Sunday 8 April 2012

Delectable Enormities, Or, Enough is Not as Good as a Feast


On Wednesday of Holy Week the Bishop of Rome recieved a present of a 551-pound chocolate egg, decorated with the papal arms (full story here, at the Catholic News Service). Was it filled with fondant, with yolk and white? Probably not, but it is very splendid all the same. 

The papal master of ceremonies, however, has missed a trick. Clearly the egg should have been carried into St Peter's this morning on the sedia gestatoria, before - to great fanfare - His Holiness burst out of it at the altar. Next year, perhaps.

Having not much of a sweet tooth, I cannot blame His Holiness for charitably giving this monster egg away, although the mistress of Plumstead Rectory says that if someone were to offer us such an egg (with appropriate coat of arms, of course) she would have a good go at finishing it.

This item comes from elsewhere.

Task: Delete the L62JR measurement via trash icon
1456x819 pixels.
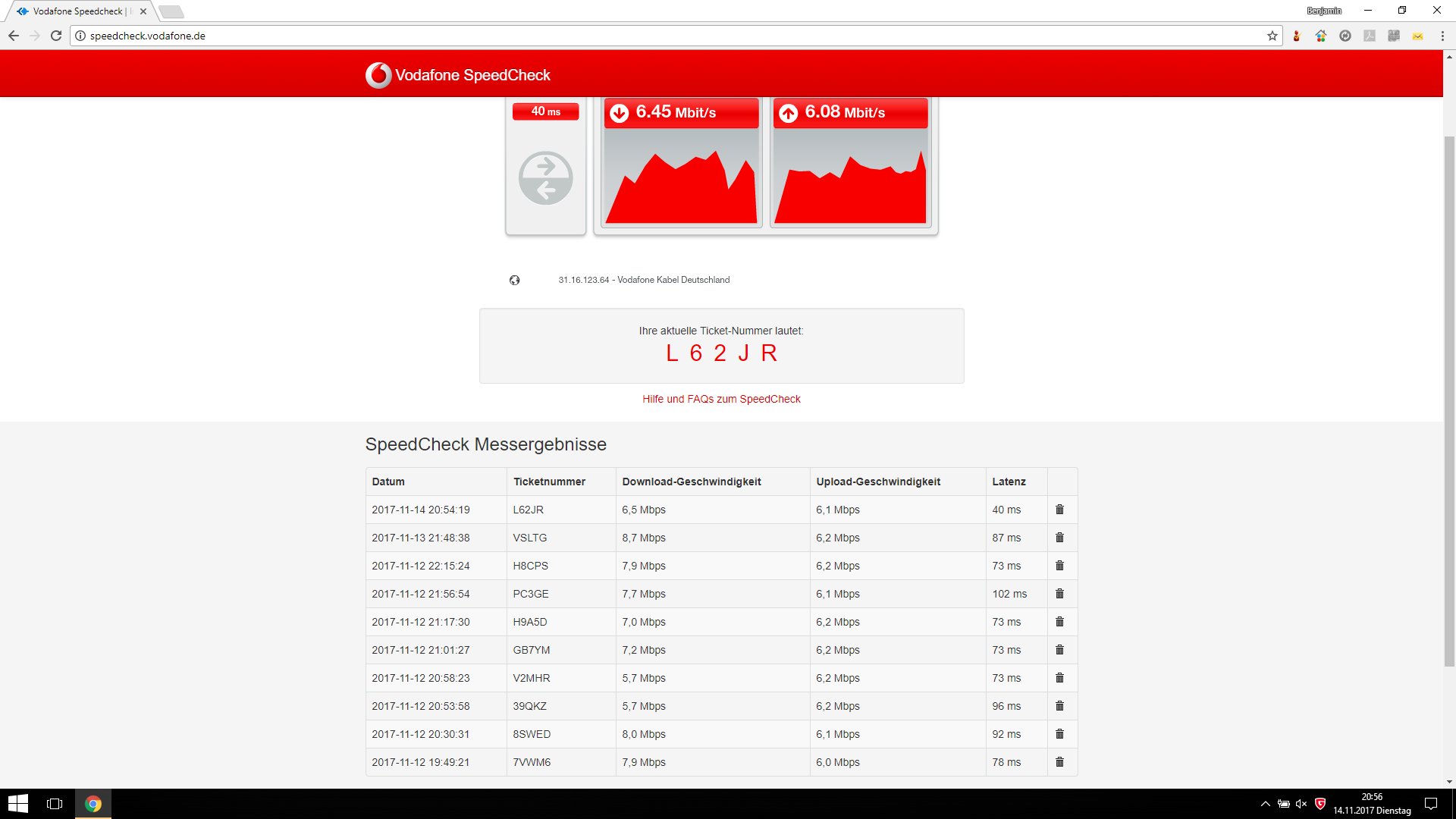Action: point(1059,510)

Yet although this egg is far too much for one elderly clergyman, that is surely the point. The God of Easter gives us, not as much as we need, but more than we could ever desire. The table is fully laden: not only need none go hungry, but however much we recieve, there is always more. So even if you are still hung over from the party after the Easter Vigil (ahem) I hope you will be opening another bottle of champagne today. Or the largest possible chocolate egg, if your taste runs that way.

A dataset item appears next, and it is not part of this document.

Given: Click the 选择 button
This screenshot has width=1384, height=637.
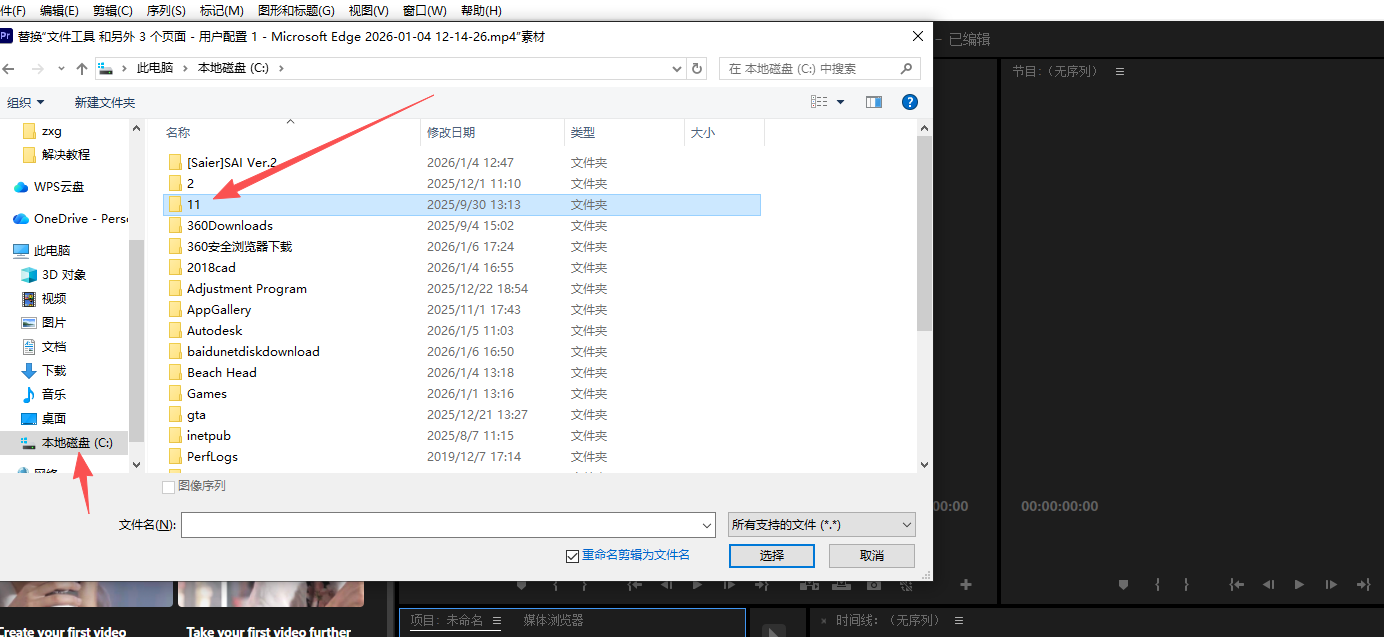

It is your solemn duty to feast. For Christ is risen, and of his fullness we have all recieved grace upon grace.

Happy Easter.

Wednesday 4 April 2012

Take-away and Eat: This is my Body.


We have a branch of Greggs within two hundred yards of Plumstead Rectory, which is more than they can say in Downing Street. In the cause of local loyalty I should add that nearer still is a branch of Greggs' lesser-known Liverpool competitor Sayers, but I am not a regular customer of either establishment, nor (unlike our political class) do I feel the need to pretend to be. Incidentally, if the Prime Minister is reading this in his report from GHQ, we were not fooled.

The products of Greggs and Sayers are not at all to my taste: greasy outside, suspect inside and fundamentally un-nutritious. You can see how the political class might feel an affinity.

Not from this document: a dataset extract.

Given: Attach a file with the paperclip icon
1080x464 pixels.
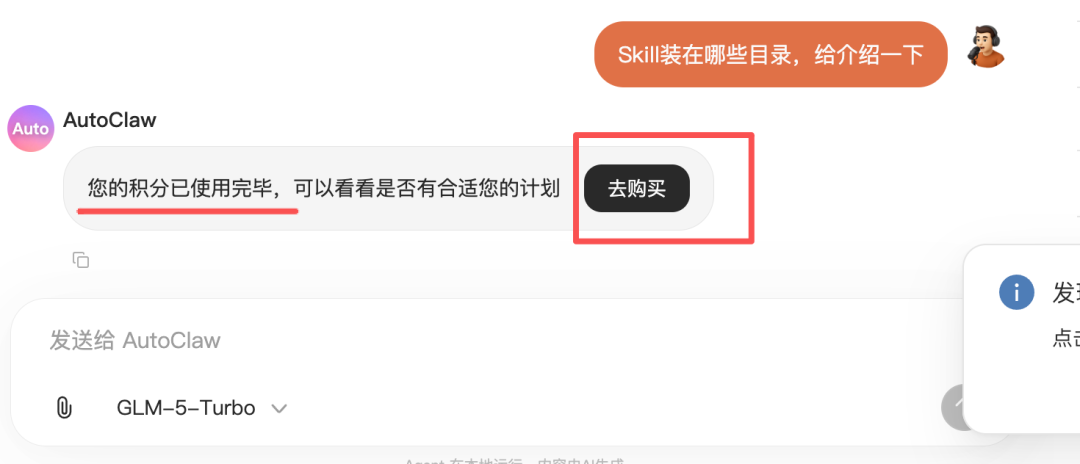Looking at the screenshot, I should [63, 408].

Sadly this is one area in which the Church of England, normally so out-of-touch, is thoroughly inculturated.

Monday 2 April 2012

Zombies: the urgent question of modernity.

As any fule kno, Scripture may be interpreted literally, allegorically, morally, anagogically and whimsically. The fifth sense is much underrated, in our view.

On an unrelated note, the thoughts of the Angelic Doctor on the subject of zombies yesterday were right up our street.